The decision not to indict didn’t come from Attorney General Bill Barr. The U.S. Attorney for Washington, DC, sent a letter to McCabe’s lawyer saying he wouldn’t face prosecution over the leaks and related lies. Clearly, McCabe did lie about his role in the leak to reporter Devlin Barrett, then at the WALL STREET JOURNAL, and lied some more to try to cover himself. IG Michael Horowitz’s report was blistering in its account of McCabe’s repeated lying. Legal expert Andrew McCarthy has a new piece in NATIONAL REVIEW, “Why Wasn’t Andrew McCabe Charged?” (link below) laying out the lies he told about a leak he authorized concerning the existence of an FBI investigation into the Clinton Foundation –- a bogus investigation, I would add, but that’s another issue –- and explaining what factors might have been involved in the decision, finally, not to charge McCabe. Compare this decision with the full-speed-ahead indictments against George Papadopoulos and Michael Flynn, and it’s easy to see the two-tier justice system at work.

The tweet sent by Lisa Page on the announcement that McCabe wouldn’t be charged says it all.

There she is, smiling broadly in a sunny restaurant window, raising her glass of sparkling red wine in a toast to her colleague, Andy. She’s wearing a t-shirt that says “I am done being quiet.” The caption: “Cheers, Andy.” The irony is huge, as McCarthy says she is key to McCabe’s defense, having reportedly told the grand jury that since McCabe had the authority to approve media “disclosures” (leaks), he had no reason to lie about authorizing this one. McCarthy finds this assertion laughable, as McCabe was “serially misleading investigators” (repeatedly lying to investigators) so plainly that he had to have had a reason. Also, the IG found that he had orchestrated this leak for purposes of “self-promotion,” not the public interest, and that he had done this by making his superiors at the DOJ look bad. (Well, there’s something he could be, and was, fired for!)

It’s interesting that Page is so supportive of her colleague, as McCabe’s lies originally cast suspicion on her as the source of the leak. Chuck Ross at the DAILY CALLER has a good overview...

Page’s grand jury testimony made prosecution of McCabe more difficult, at least in McCarthy’s analysis. “It’s tough to win a case when your witnesses are spinning for the defendant,” he says. I’d say this is especially problematic when your case is in Washington, DC, with a grand jury almost certainly infected with Trump-hate. How is it possible to win a conviction when you can’t even get an indictment from people who are automatically biased in favor of the accused?

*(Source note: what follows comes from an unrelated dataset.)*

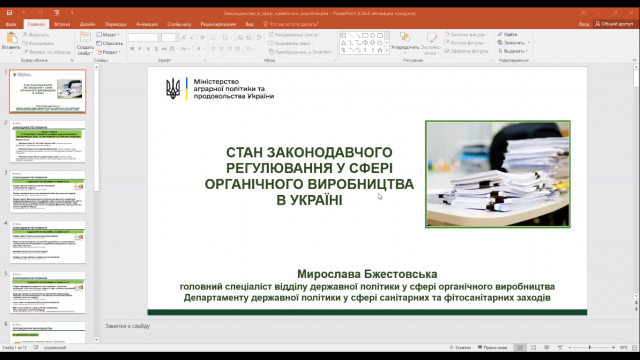
Task: Select the star shape in shapes gallery
Action: 380,50
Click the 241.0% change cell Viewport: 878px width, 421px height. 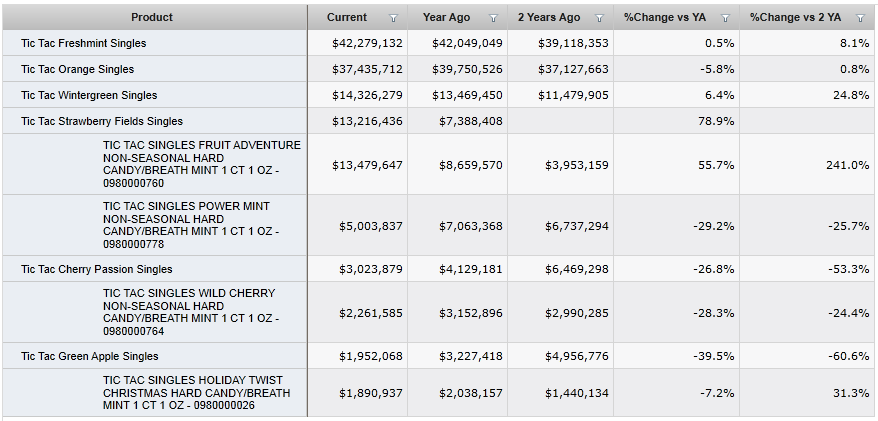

Do you remember why McCabe lied in the first place? There was an internal conflict at the Bureau about the (purported) Clinton Foundation probe, stemming from the Obama DOJ pressuring the FBI to just drop it –- obviously part of their comprehensive efforts to rig the election for Hillary. About two weeks before the election, McCabe was the subject of a critical article by then-WSJ reporter Barrett that questioned –- with good reason, I’d add –- his fitness to lead an investigation into Hillary Clinton, as his wife had received a mind-bogglingly huge campaign contribution in her unsuccessful race for state senator from Clinton crony and then-Virginia Gov. Terry McAuliffe. McCabe got ticked off about the article and responded by authorizing a leak to Barrett, apparently crafted to paint himself as independent, not under the thumb of his superiors. The DOJ, in turn, were aghast about any investigation into the Clinton Foundation being discussed publicly two weeks before Hillary’s intended coronation---I mean election.

Here’s a great “refresher” on the details from McCarthy, written at the time Horowitz referred McCabe for possible criminal prosecution.

And here’s the new piece, detailing McCabe’s sequence of lies as he kept deepening the hole he’d dug for himself. At the same time, it tempers the certainty of McCabe’s deception with the challenges of prosecuting him before an anti-Trump DC jury. His attorneys would surely argue he was being prosecuted for being at odds with a President they (the jurors) can’t stand. They’d identify with McCabe and feel bad for him. That’s one reason why we have such a blatant two-tier justice system in Washington, DC.